$1.8M OK’d in run-up to pot change
December 9, 2013
The Interim Finance Committee on Monday approved spending $1,878,795 to hire as many as seven full-time employees to implement the new medical marijuana law.
Senate Bill 374 creates a system to provide marijuana and related products to Nevadans authorized to use marijuana for medical reasons. It's modeled after systems used in Colorado and Arizona and would license and control cultivators of marijuana; businesses that produce edible and other non-smokable marijuana products; labs that test the products for purity and strength; and dispensaries that provide the drug and other products to card holders.
Marla McDade Williams, who is managing development of the program, said the authorization will add that much money to the dispensary licenses and fees to fund staff — primarily inspectors who would keep tabs on licensees.
Asked what happens if some local jurisdictions opt out, refusing to allow the businesses to open in their counties, she said that if seven people aren't needed to handle the work, fewer staffers will be hired.
But Williams said the new law provides a very small window in which to certify applicants and get them licensed properly. She said she needs staff to do that.
She added that she will be back at the February finance committee meeting to ask for more staff in preparation for April, when the law takes effect and the applications begin coming in.
Assemblyman John Ellison, R-Elko, asked what guarantees that the state will be reimbursed for its up-front spending to get the program up and running.

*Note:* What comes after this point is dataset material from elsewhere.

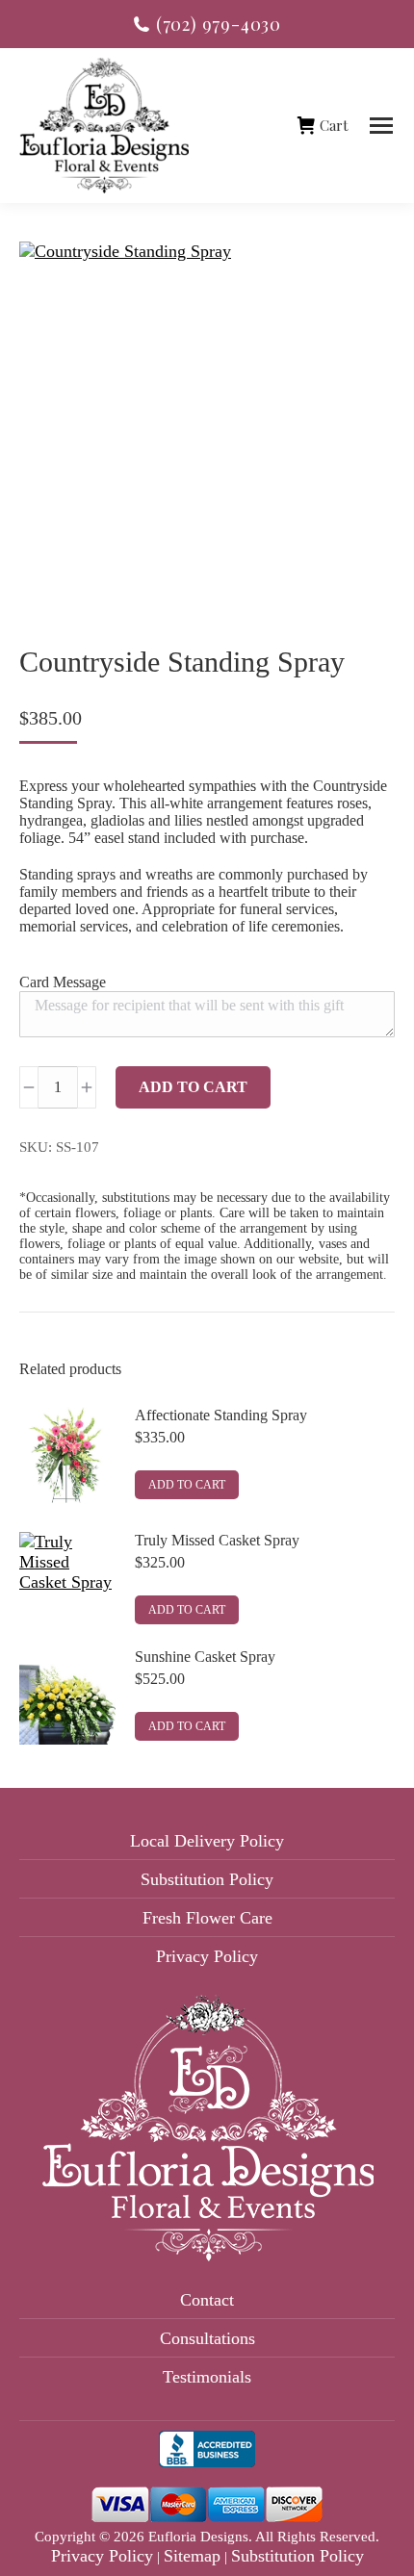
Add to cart (193, 1087)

"I don't believe the general fund is ever envisioned in there to pick up this workload," Williams said. "Right now, revenues are enough to pay back what we've borrowed and manage the program. If they come in lower, we're going to adjust our program."
The entire program will be paid for with fees paid by all of the licensees, she said. Any excess collections will be deposited to the general fund and earmarked for public schools.
The vote split partially on party lines, with Assembly Republicans who opposed the bill itself during the 2013 Legislature voting no. They are John Hambrick of Las Vegas, James Oscarson of Pahrump, Randy Kirner and Pat Hickey of Reno and Ellison of Elko.